The majority of mobility issues and even some injuries can be worked around by adapting the exercise and the training programme to you. Where is it written that everyone must barbell back squat ass to grass? The Gods of Exercise will not descend from the heavens and smite you if you fail to squat below parallel, but reinforcing a dysfunctional movement pattern is never a great idea and so squatting might be something that needs to be worked around in the short term.

The truth is, many people will never have the mobility to squat with a bar on their back. Some will never have the mobility to squat period. And that’s cool if mobility isn’t your main goal and rapid fat loss is (although addressing mobility at some point would be a good idea).

There is no place for sentiments like ‘no pain no gain’ in an intelligent transformation. Discomfort perhaps, but listen to your body - if it hurts, you might have slipped a disc by going hard when you should have gone home.

If you have an issue that is likely to be made worse through training, we need to ask ourselves is rapid fat loss an appropriate primary goal? Remember, we are talking about physical illness or injury, but it could just as easily be a nutritional or psychological consideration.

Only after assessing all of the above would I consider the training programme itself. None of the above is an absolute barrier to embarking on a rapid transformation, but you should approach such an endeavour with caution.

Alternatives to rapid body transformation

You may wish to reconsider the time it will take to achieve your goal and choose a less time limited approach that allows for a more considered programme. Or, you may decide to reevaluate the goal itself. You may decide to work with a nutritionist, functional medicine doctor, sports therapist or psychotherapist / life coach to support your training.
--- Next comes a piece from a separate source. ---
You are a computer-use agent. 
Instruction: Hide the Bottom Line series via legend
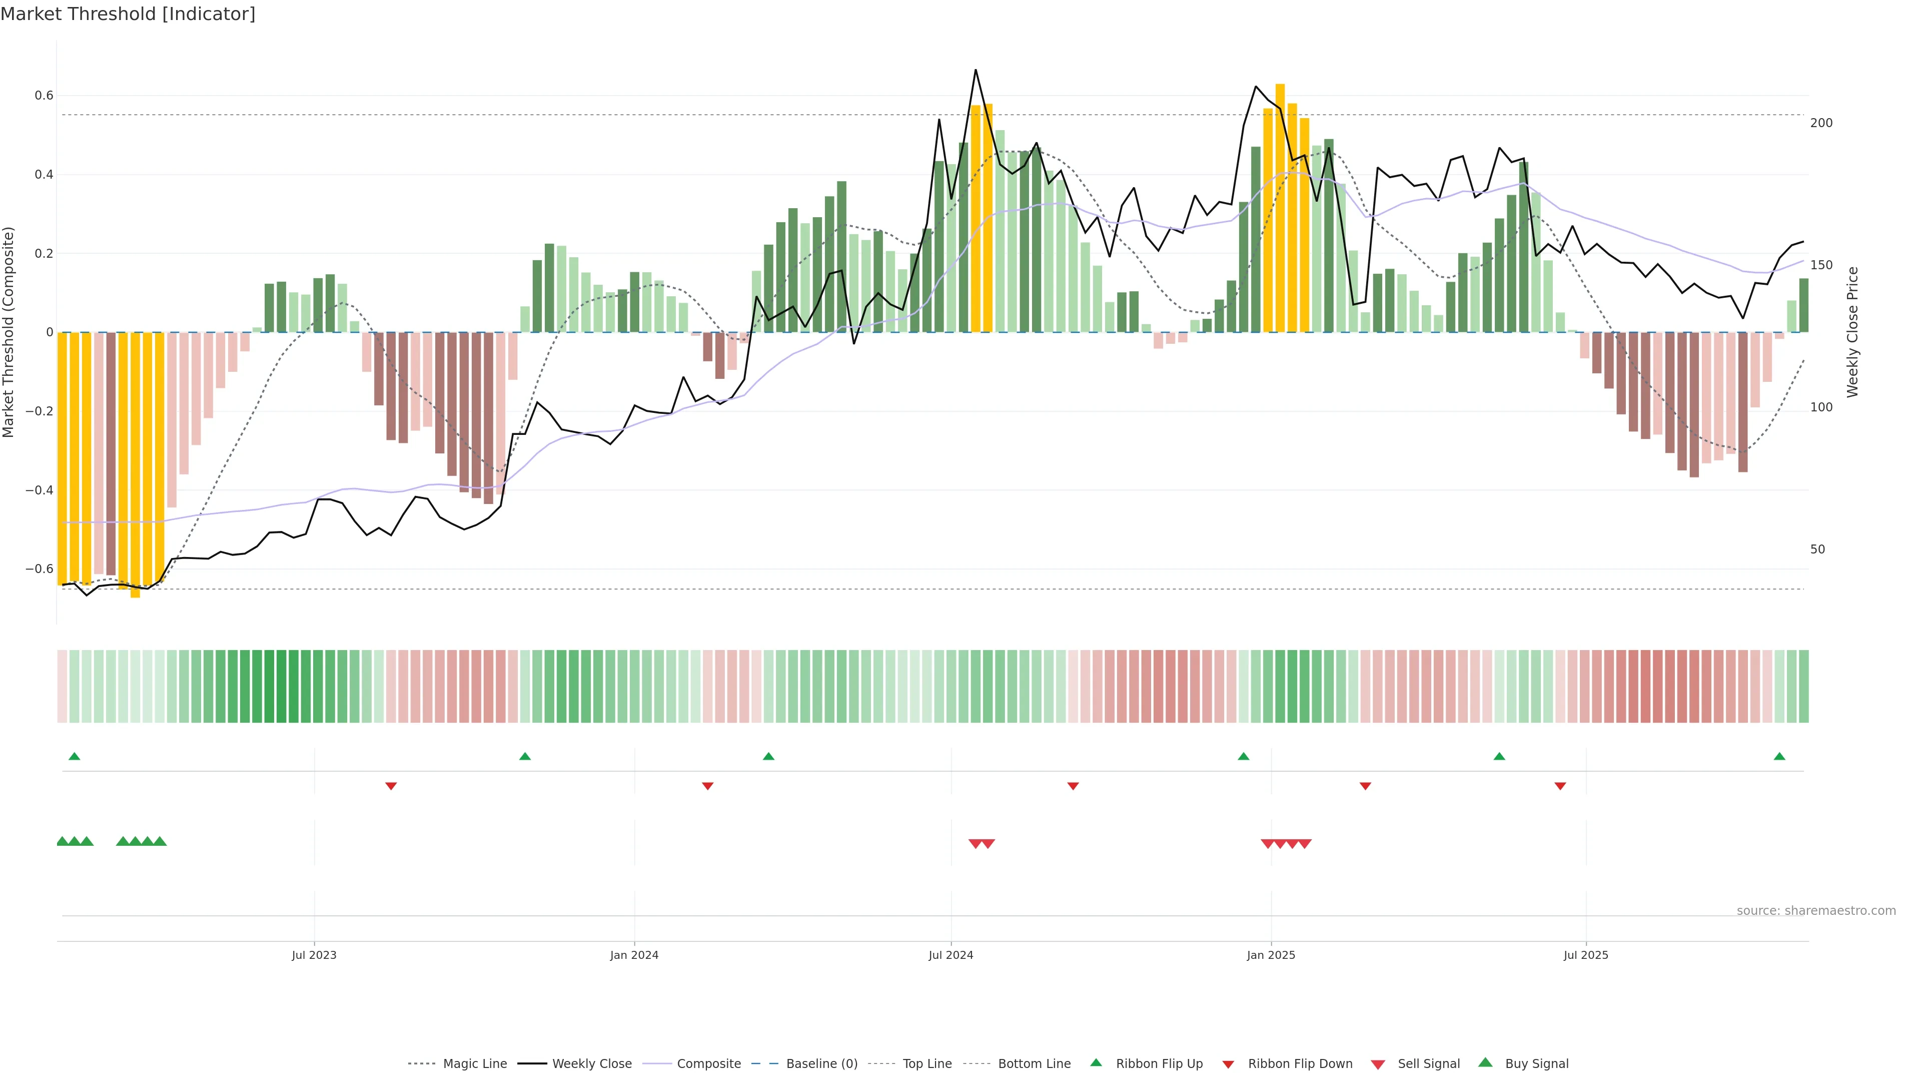(1034, 1064)
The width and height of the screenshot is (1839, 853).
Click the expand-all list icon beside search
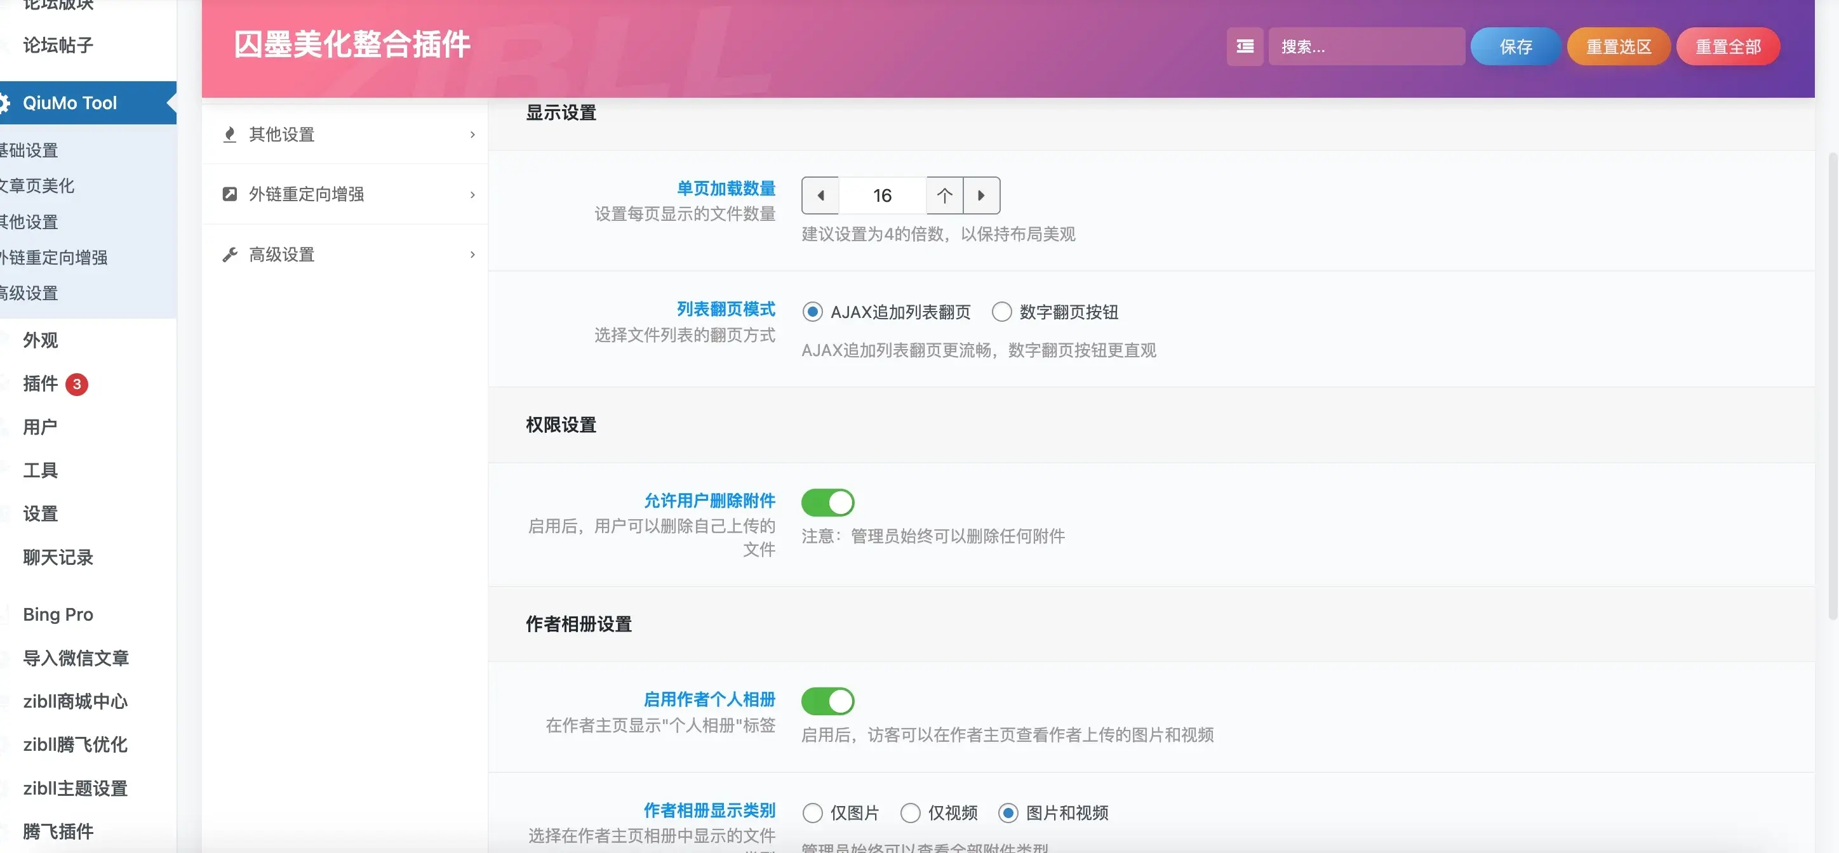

We are lucky at Optimised to be the UK’s leading integrated health clinic and personal training gym. As such, we have access to the above professionals in house. We can run specific tests and most importantly interpret the results without having to rely on pseudo-science or guesswork.

Unfortunately, the overwhelming majority of trainers do not have access to this level of support. So, you may need to work with several different qualified professionals and businesses to get the answers you seek.

It is undeniable that fat loss is the primary motivator for most people to exercise. And as long as we remain a society intent on image and instant gratification, rapid body transformations will remain a reality of the fitness industry. And a positive, highly effective approach for some.

For those of you who tick all the boxes, this is where the “fun” begins. 12 weeks of gruelling workouts in a calorie deficit. Huzzar!

If after consideration, a rapid transformation is not right for you don’t let it deter you. So what if your journey takes 24 or 48 weeks instead of 12? The rewards will be just as sweet, and remember we’re all on our own 4215 week transformation whether we like it or not!